> [Task] A faithful, word-for-word copy of the records is required, and it must contain no pictures.

- Opening Delimiter -

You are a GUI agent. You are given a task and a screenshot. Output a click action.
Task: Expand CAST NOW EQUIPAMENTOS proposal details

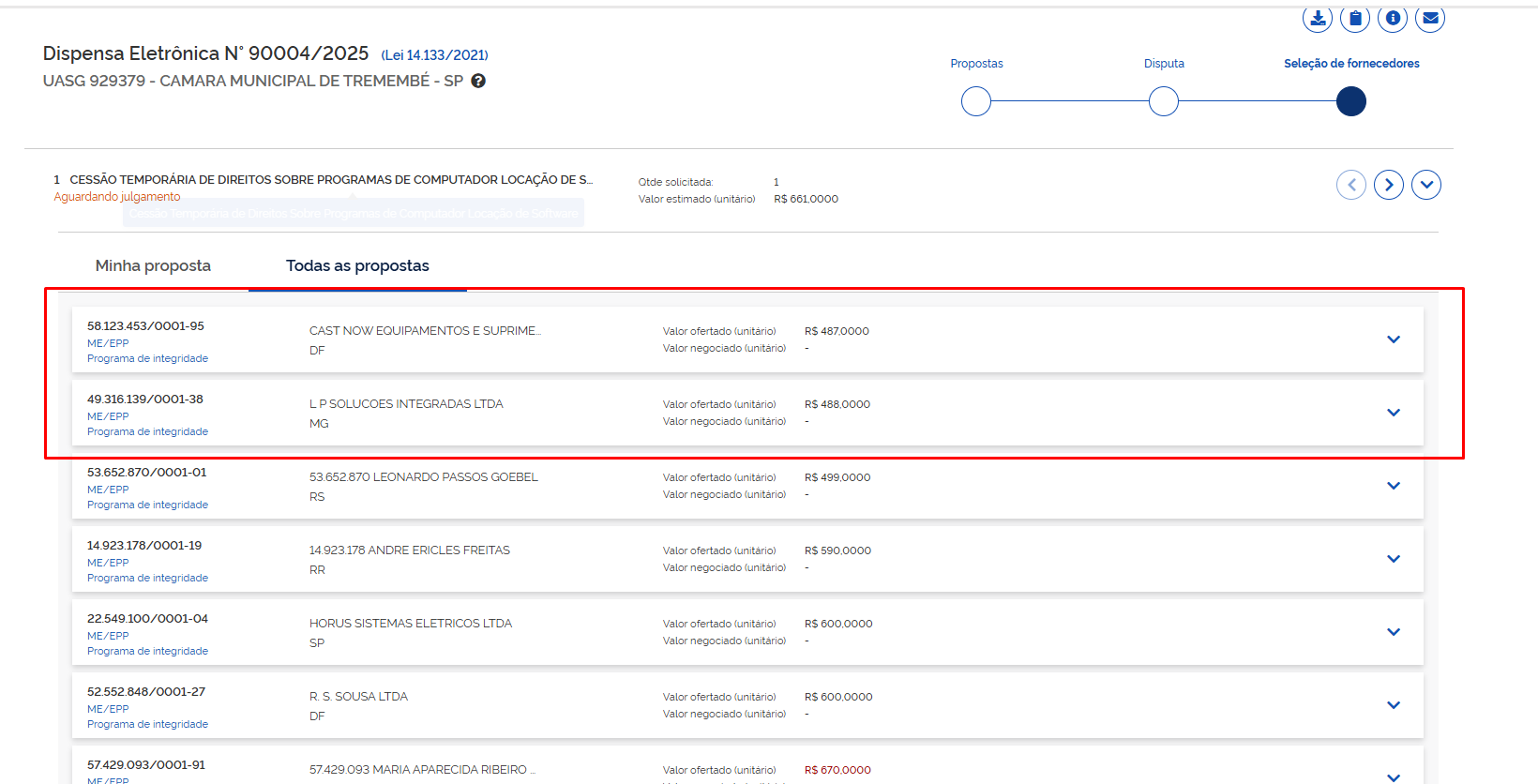(x=1394, y=339)
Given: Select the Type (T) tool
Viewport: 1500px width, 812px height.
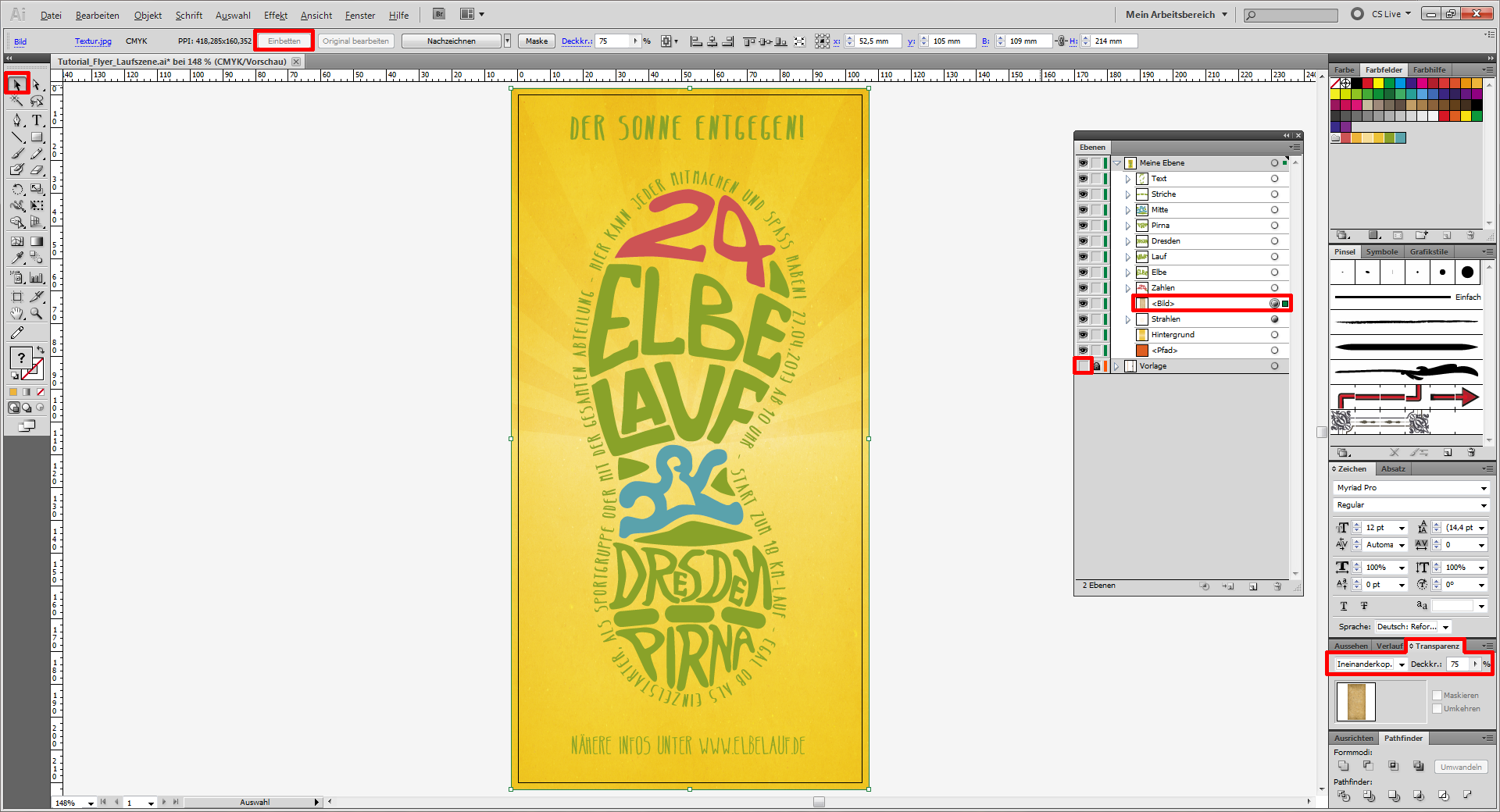Looking at the screenshot, I should point(37,120).
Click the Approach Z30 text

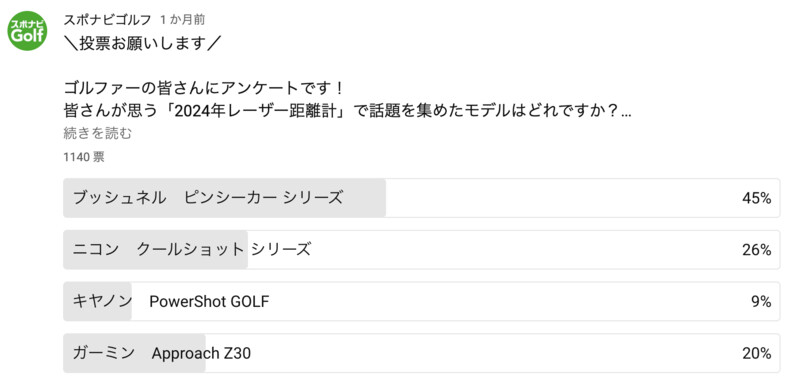point(201,354)
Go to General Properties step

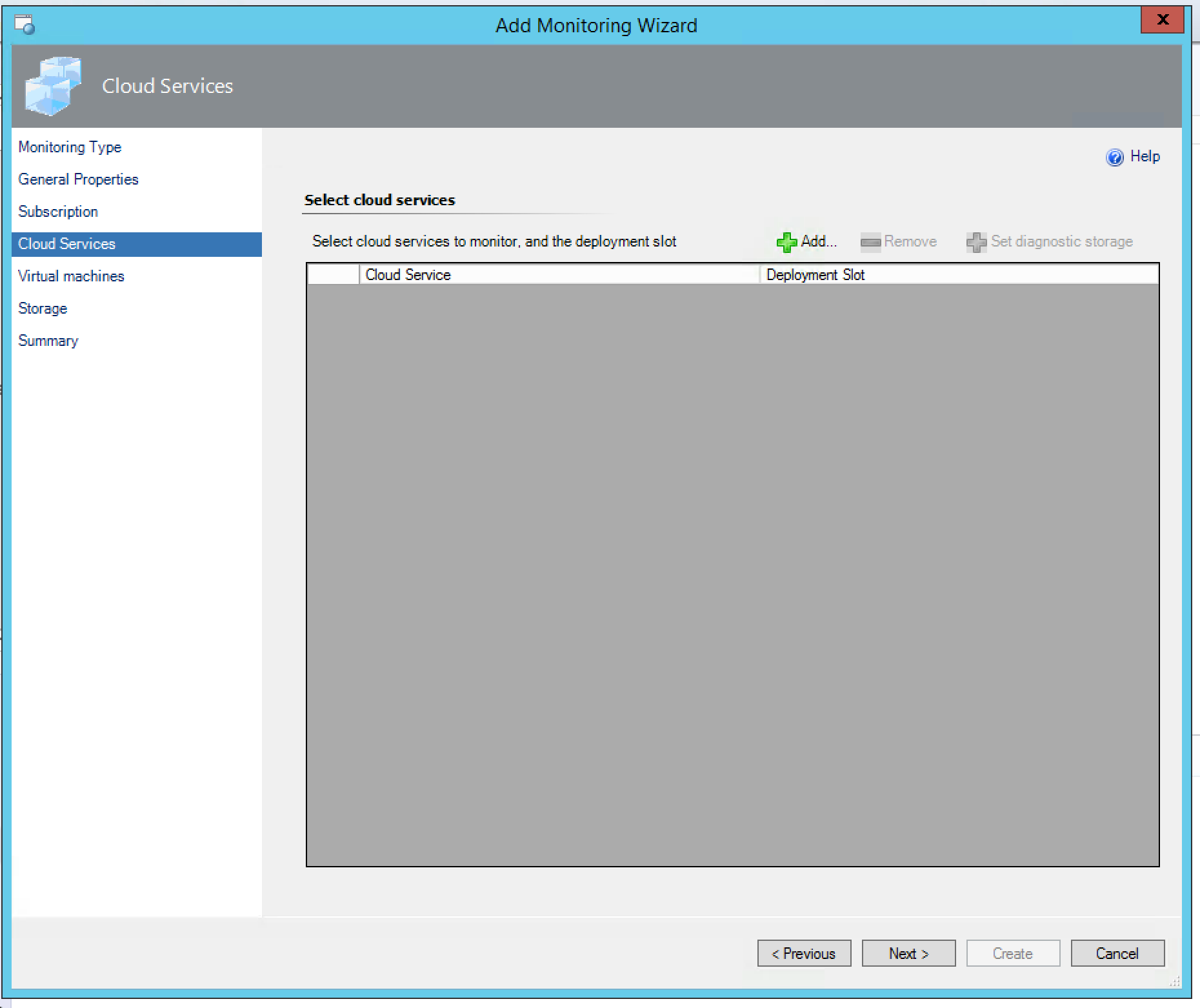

- Closing Delimiter -

> [Answer section]
You are a GUI agent. You are given a task and a screenshot. Output a click action.
Task: Expand CAST NOW EQUIPAMENTOS proposal details

(x=1394, y=339)
Given: Select the Type (T) tool
Viewport: 1500px width, 812px height.
Looking at the screenshot, I should point(37,120).
Click the Approach Z30 text

point(201,354)
Go to General Properties step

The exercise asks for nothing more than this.